Cass. com., 10-12-2025, n° 24-20.778, FS-B, Cassation
Par un arrêt du 10 décembre 2025, la Cour de cassation, chambre commerciale, opère un rappel fondamental du régime des paiements non autorisés au sens du code monétaire et financier.
L’affaire portait sur une situation fréquente : la communication téléphonique du numéro de carte bancaire et du cryptogramme à un hôtelier dans le cadre d’une simple réservation, suivie d’un débit non remboursé.
Le tribunal avait considéré que cette communication valait, en elle-même, autorisation de paiement.
La Cour de cassation censure fermement ce raisonnement.
Elle rappelle que, selon les articles L.133-6 et L.133-7 du code monétaire et financier, le seul critère déterminant est l’existence d’un consentement au paiement, donné dans la forme convenue avec le prestataire de services de paiement.
L’apport majeur de l’arrêt est double.
D’une part, la communication volontaire des données de carte bancaire ne suffit pas à caractériser un ordre de paiement.

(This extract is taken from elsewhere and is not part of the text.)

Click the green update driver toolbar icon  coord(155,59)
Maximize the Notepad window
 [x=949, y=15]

D’autre part, la Cour impose au prestataire de services de paiement la charge de la preuve positive du consentement du client à l’opération litigieuse.

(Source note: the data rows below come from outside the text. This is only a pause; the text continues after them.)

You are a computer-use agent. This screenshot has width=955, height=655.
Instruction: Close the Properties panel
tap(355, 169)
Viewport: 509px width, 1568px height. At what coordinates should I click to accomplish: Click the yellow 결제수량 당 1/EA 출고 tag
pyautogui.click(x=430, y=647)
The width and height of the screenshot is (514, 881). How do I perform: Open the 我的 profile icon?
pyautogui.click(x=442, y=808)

En l’absence de cette preuve, l’opération doit être qualifiée de non autorisée, ouvrant droit à remboursement.
La décision protège ainsi efficacement le payeur, y compris professionnel, contre les glissements abusifs entre réservation et paiement.
Cet arrêt s’inscrit dans une logique consumériste et sécuritaire, renforçant l’exigence probatoire pesant sur les banques.
Il constitue une référence pratique immédiate en contentieux des paiements à distance.
👉 Arrêt de principe sur la distinction entre communication des données bancaires et consentement au paiement.